Re: [Syllable-developer] Porting help

[Stephan A. <sup...@gm...>]

Kristian Van Der Vliet wrote:
> On Sat, 2008-11-01 at 14:44 +0100, Stefano D'Angelo wrote:
> > 2008/11/1 Kristian Van Der Vliet <va...@li...>:
> > > On Sat, 2008-11-01 at 11:42 +0100, Stefano D'Angelo wrote:
> > >> I investigated a bit into Syllable's source code and it seems like 
> > >> some weird stuff is going on... First, in pthread_exit(), this cycle 
> > >> seems to be broken:
> > >>
> > >>   231         while ( cleanup )
> > >>   232         {
> > >>   233                 if ( cleanup->routine )
> > >>   234                         (*cleanup->routine) (cleanup->arg);
> > >>   235                 cleanup = cleanup->prev;
> > >>   236                 free( cleanup );
> > >>   237         }
> > >>
> > >> since after the first loop, cleanup points to a freed memory 
> > >> location, which shouldn't be considered valid any more (unless you 
> > >> have very very strange memory handling routines/conventions, but I 
> > >> doubt that).
> > >
> > > Believe it or not that loop is actually O.K. It works backwards 
> > > through the list, calling the cleanup handlers and then freeing the 
> > > structures as it goes.

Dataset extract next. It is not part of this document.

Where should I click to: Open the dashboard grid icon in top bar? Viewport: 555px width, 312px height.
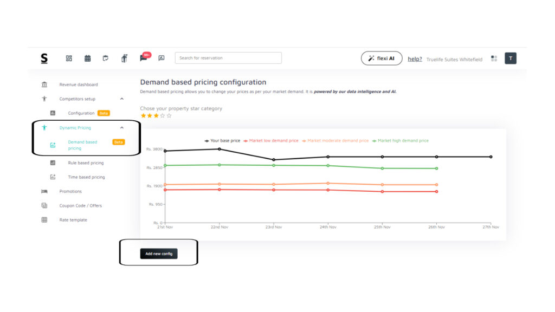coord(69,58)
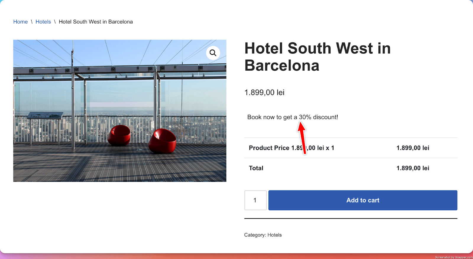Click the red arrow annotation

point(302,138)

For the first item in the list, prev will be 
> > > NULL and free(NULL) is a valid no-op, and the loop will then exit. I 
> > > admit it is non-obvious.
> 
> Anthony has pointed out to me that there is an issue here in that the 
> first cleanup structure in the list is never free'd, which is a valid 
> problem here.

No, it is really more broken than that. After calling free(cleanup), the 
pointer points to free()d memory, but you happly dereference it in the next 
iteration of the loop.

Best regards,
-Stephan